Vitamin D Deficiency Clinical Trial

Official title:

The Effect of Vitamin D3 Therapy on 25(OH)D, 1,25(OH)2D, VDBP, and 24,25(OH)2D Maternal Serum Levels in Pregnant Women With Vitamin D Deficient and Insufficient

Clinical Trial Details — Status: Active, not recruiting

Administrative data

• NCT number: NCT06054919
• Other study ID #: 257/UN.2F1/ETIK/PPM.00.02/2023
• Status: Active, not recruiting
• Phase: Phase 2/Phase 3
• Start date: April 1, 2021
• Est. completion date: November 30, 2023

Study information

• Verified date: September 2023
• Source: Indonesia University
• Contact: n/a
• Is FDA regulated: No
• Study type: Interventional

Clinical Trial Summary

This study is a randomized controlled trial which compares the effect of vitamin D3 therapy 5,000 IU daily and 50,000 IU on 25(OH)D and 1,25(OH)2D, VDBP, and 24,25(OH)2D maternal serum levels in pregnant women with vitamin D deficient and insufficient.

Description:

This is a randomized controlled trial of vitamin D therapy of 5,000 IU daily or 50,000 IU weekly during pregnancy. The study is conducted at Cipto Mangunkusumo National Center General Hospital and Koja Distict Hospital in Jakarta, Indonesia from April 2021 - December 2023. All the pregnant women are screened for eligibility when they presented to the clinic for antenatal care visits and are offered enrolment if they meet the following inclusion criteria: gestational age of ≤ 14 weeks, vitamin D deficient or insufficient (25(OH)D <30 ng/ml], and positive fetal heart rate from ultrasound examination.

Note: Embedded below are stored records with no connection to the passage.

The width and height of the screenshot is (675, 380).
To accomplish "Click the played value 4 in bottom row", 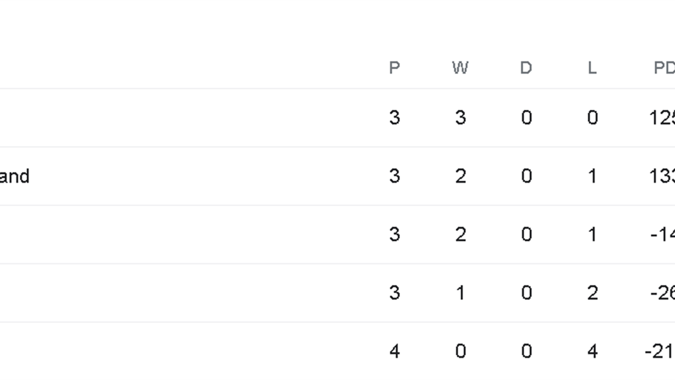I will [394, 352].
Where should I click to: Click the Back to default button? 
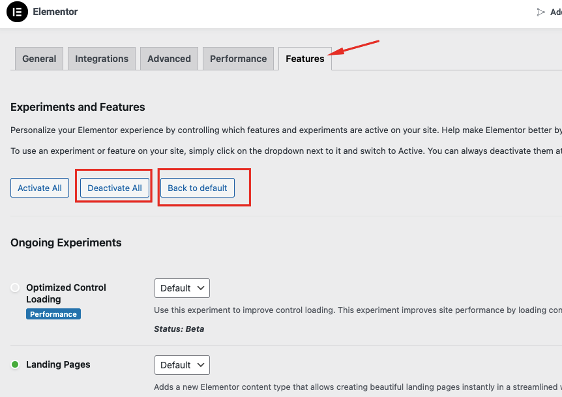pyautogui.click(x=197, y=187)
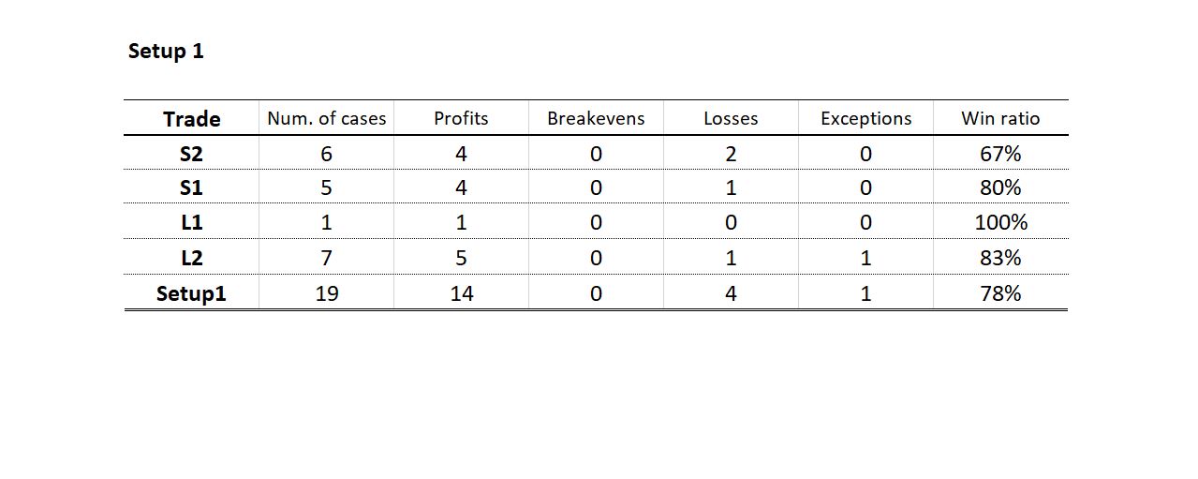Select the L2 row label
This screenshot has height=479, width=1198.
tap(191, 259)
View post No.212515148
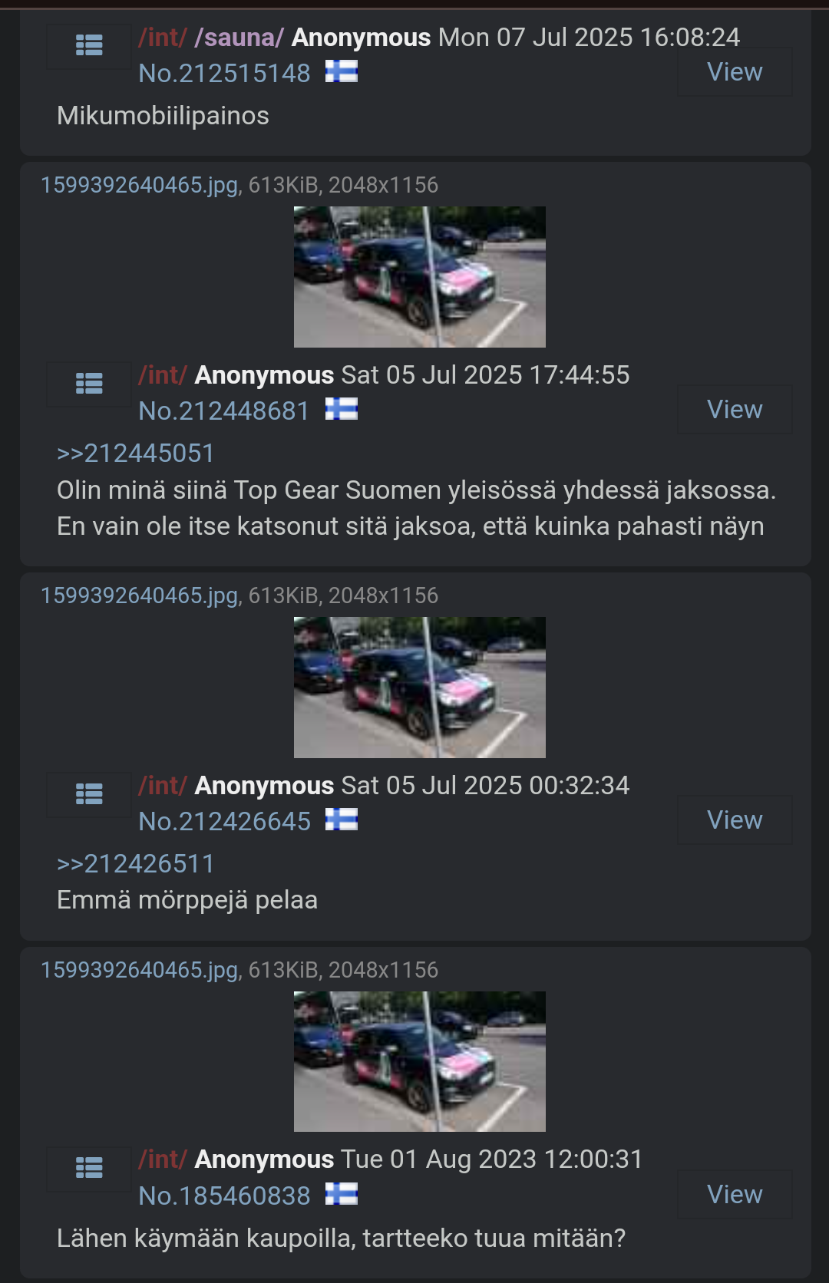Screen dimensions: 829x1283 coord(735,72)
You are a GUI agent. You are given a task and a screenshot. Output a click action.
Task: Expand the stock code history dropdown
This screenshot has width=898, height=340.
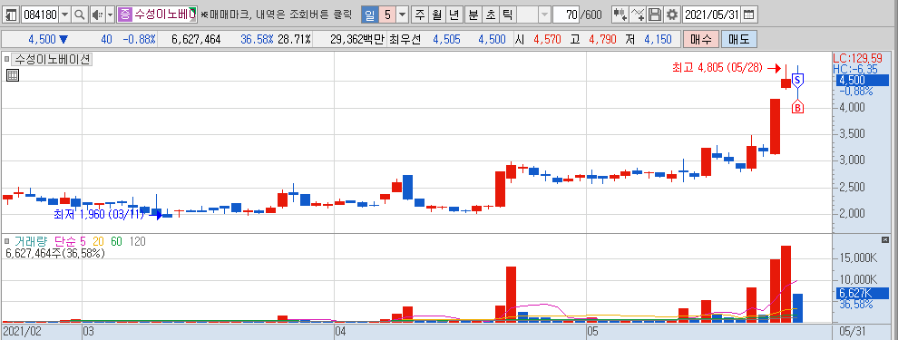64,15
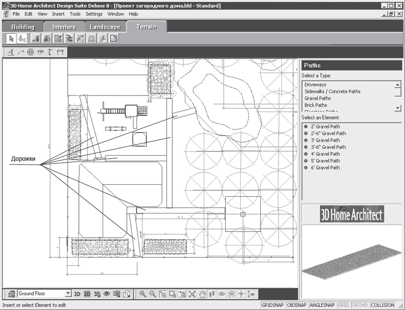The height and width of the screenshot is (310, 405).
Task: Open the Insert menu
Action: pyautogui.click(x=58, y=14)
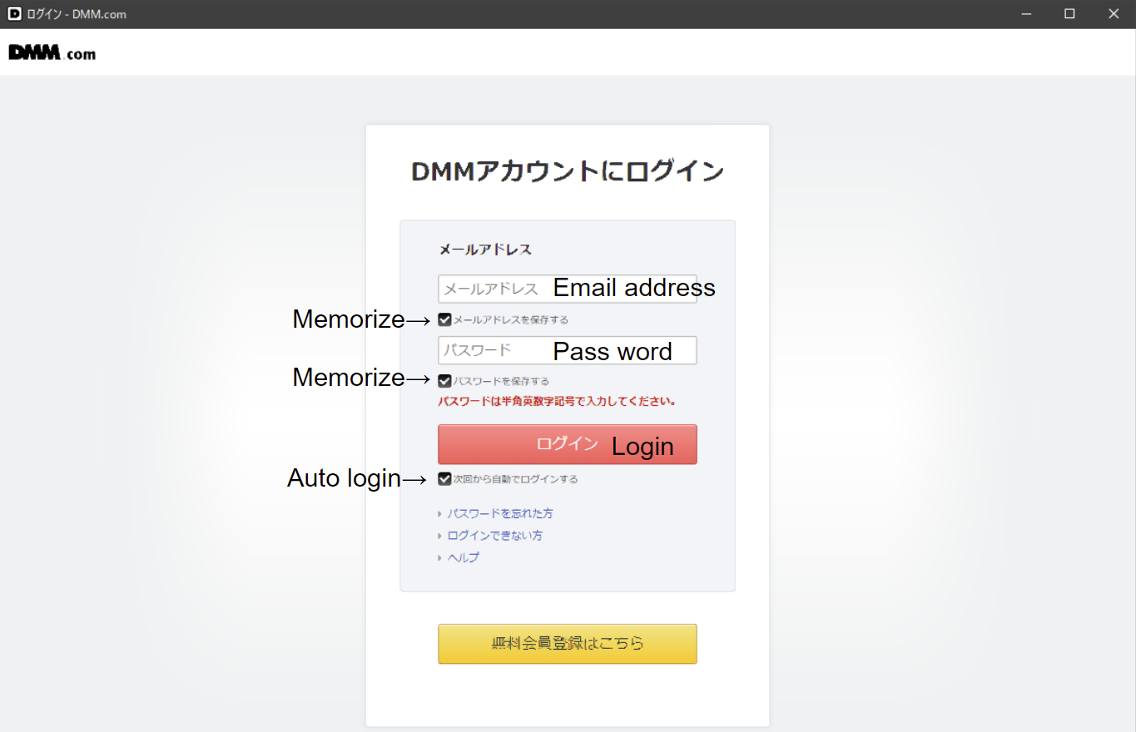Click the DMM.com logo

pos(52,52)
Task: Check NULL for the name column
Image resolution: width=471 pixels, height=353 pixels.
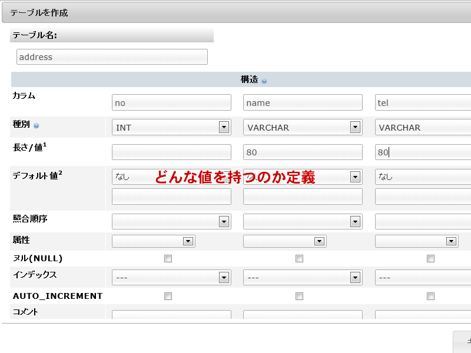Action: coord(299,258)
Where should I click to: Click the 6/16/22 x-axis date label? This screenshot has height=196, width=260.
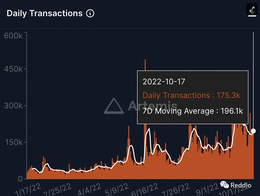pyautogui.click(x=145, y=189)
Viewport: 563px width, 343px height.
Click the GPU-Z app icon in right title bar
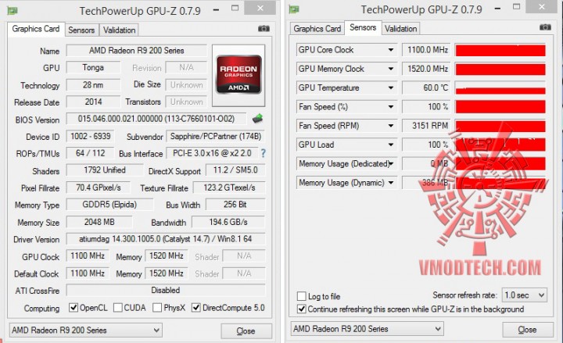click(x=294, y=9)
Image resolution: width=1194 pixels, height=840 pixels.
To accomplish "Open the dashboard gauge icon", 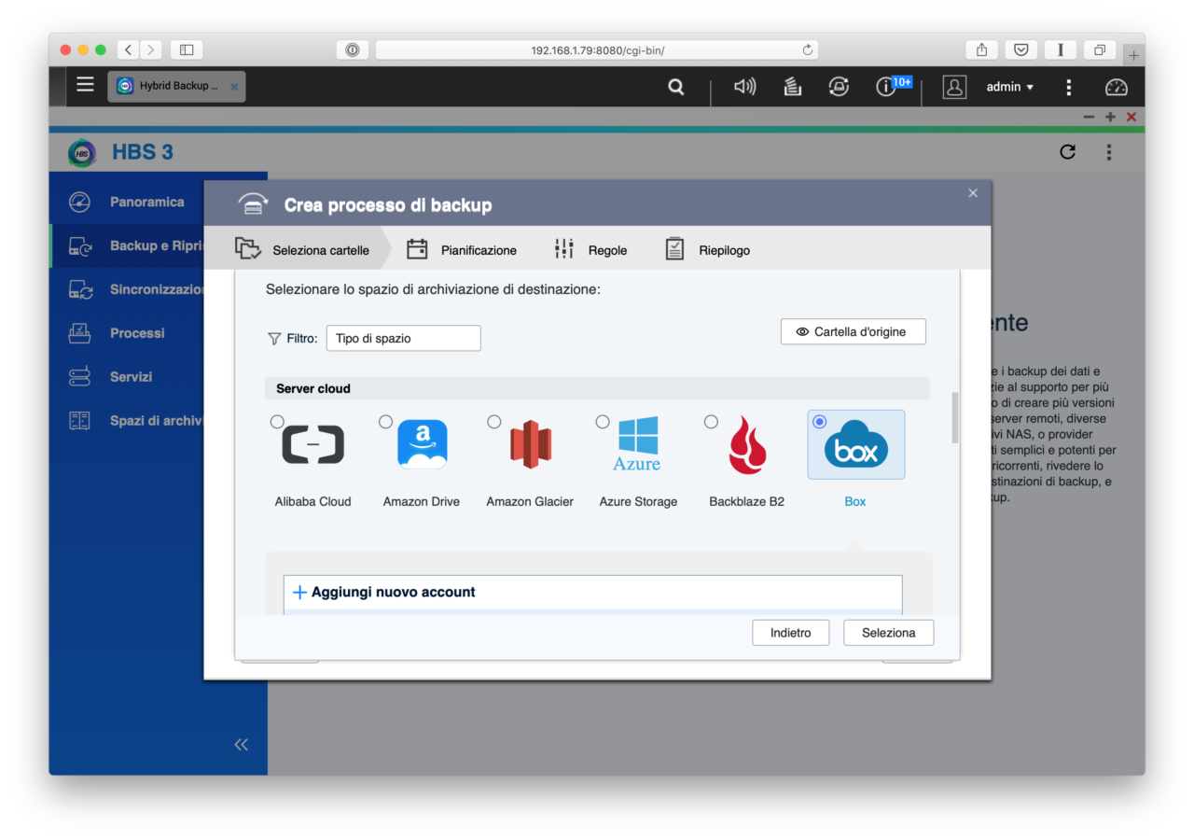I will [1116, 87].
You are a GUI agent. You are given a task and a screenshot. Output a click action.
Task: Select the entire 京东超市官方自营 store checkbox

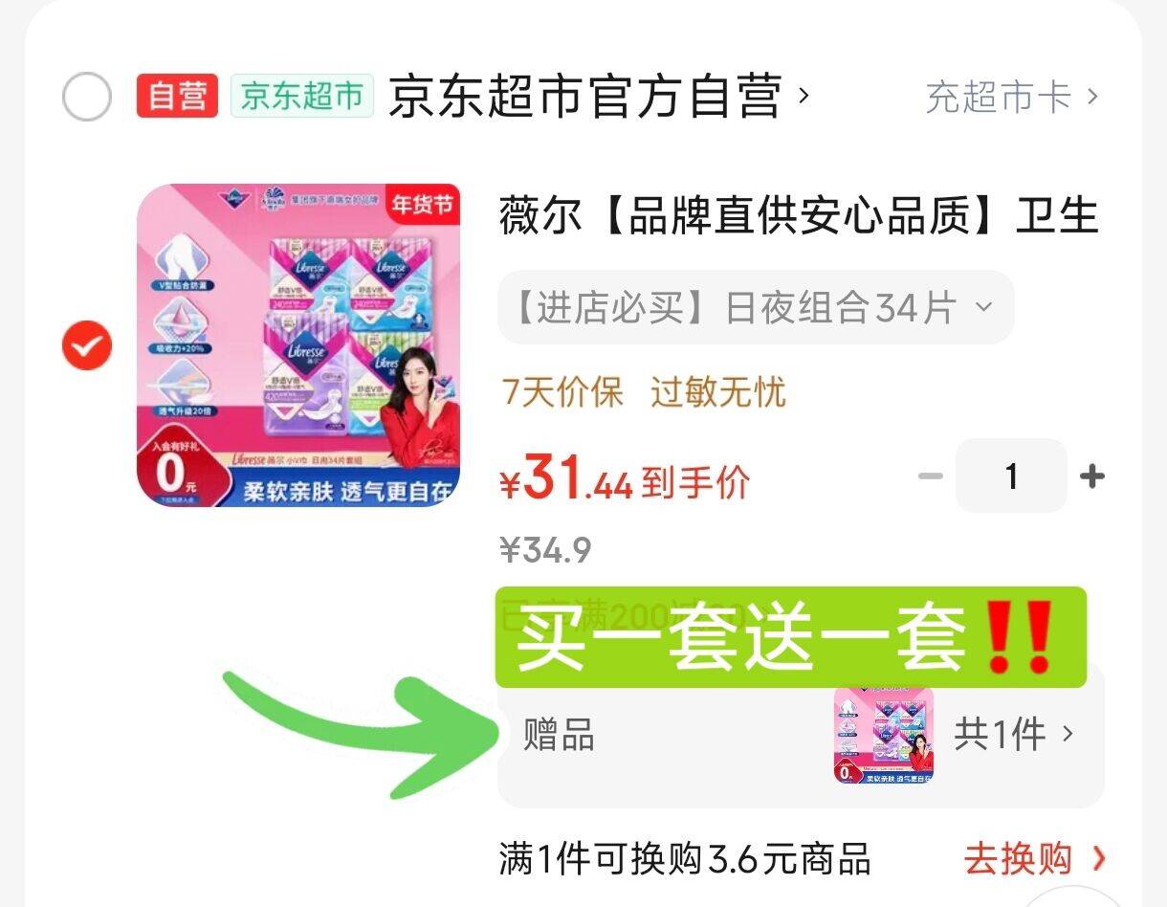click(87, 97)
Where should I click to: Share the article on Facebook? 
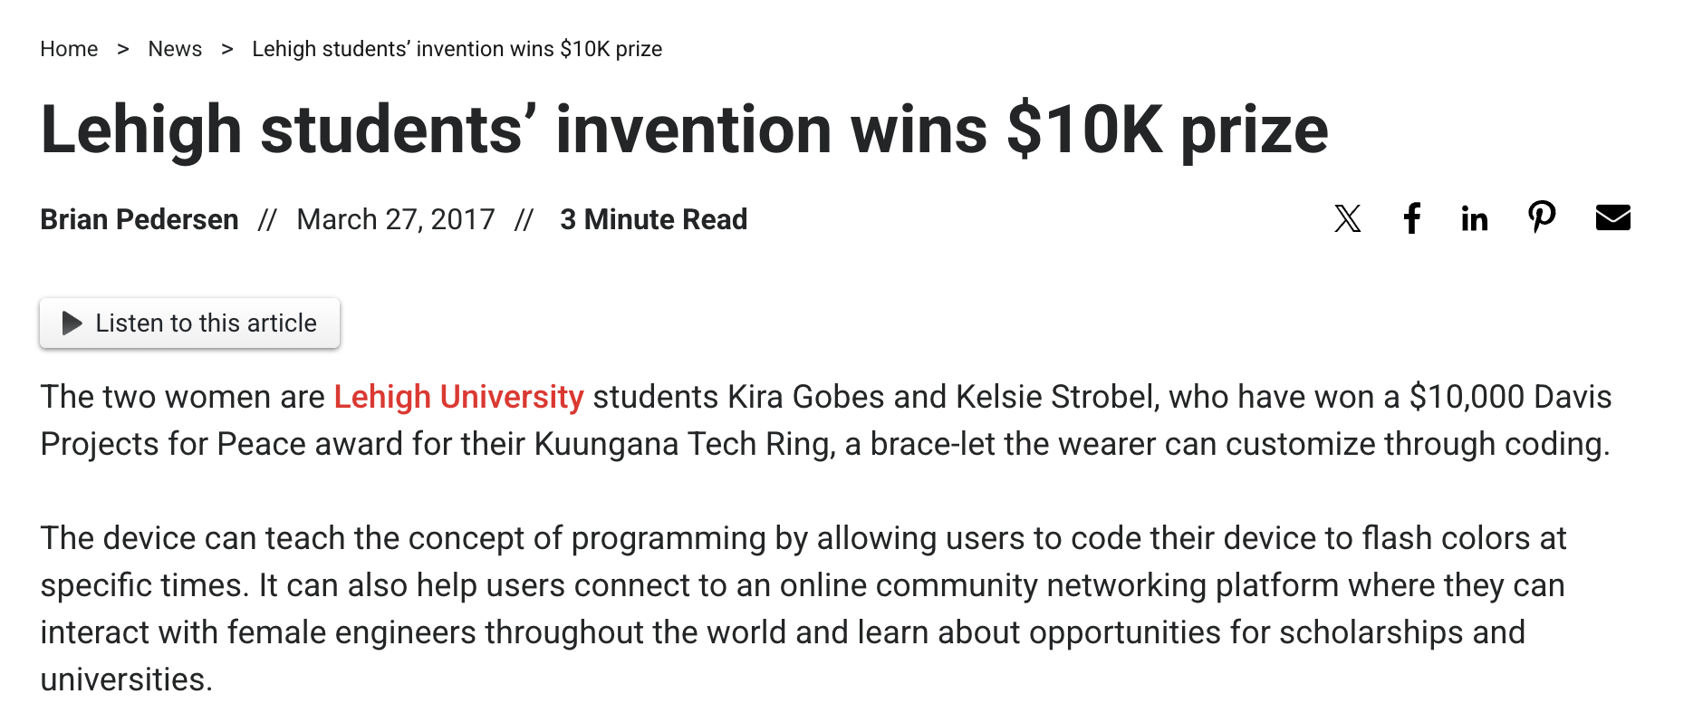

Participants are randomly assigned to one of two parallel intervention groups, with allocation concealment: vitamin D3 (cholecalciferol) 5,000 IU/week or 50,000 IU/week. All participants are given a standard prenatal multivitamin. A medical history, physical, and ultrasound examination are performed. Participants complete a questionnaire about sunlight exposure. Interventions in both groups are given for four weeks. Baseline blood tests, including serum 25(OH)D, 1,25(OH)2D, VDBP, and 24,25(OH)2D are performed at recruitment. After four weeks of interventions, the maternal venous blood is collected to assess serum 25(OH)D, 1,25(OH)2D, VDBP, and 24,25(OH)2D.

Recruitment information / eligibility

• Status: Active, not recruiting
• Enrollment: 52
• Est. completion date: November 30, 2023
• Est. primary completion date: November 30, 2023
• Accepts healthy volunteers: Accepts Healthy Volunteers
• Gender: Female
• Age group: N/A and older

Eligibility

Inclusion Criteria:

• pregnant women with gestational age of = 14 weeks

• vitamin D deficient or insufficient (25(OH)D <30 ng/ml]

• positive fetal heart rate from ultrasound examination.

Exclusion Criteria:

• multiple pregnancy

• pregnancy with congenital anomaly

• hyperemesis gravidarum, diarrhea

• complicated medical history (hypertension, diabetes mellitus, heart, kidney, or liver disease)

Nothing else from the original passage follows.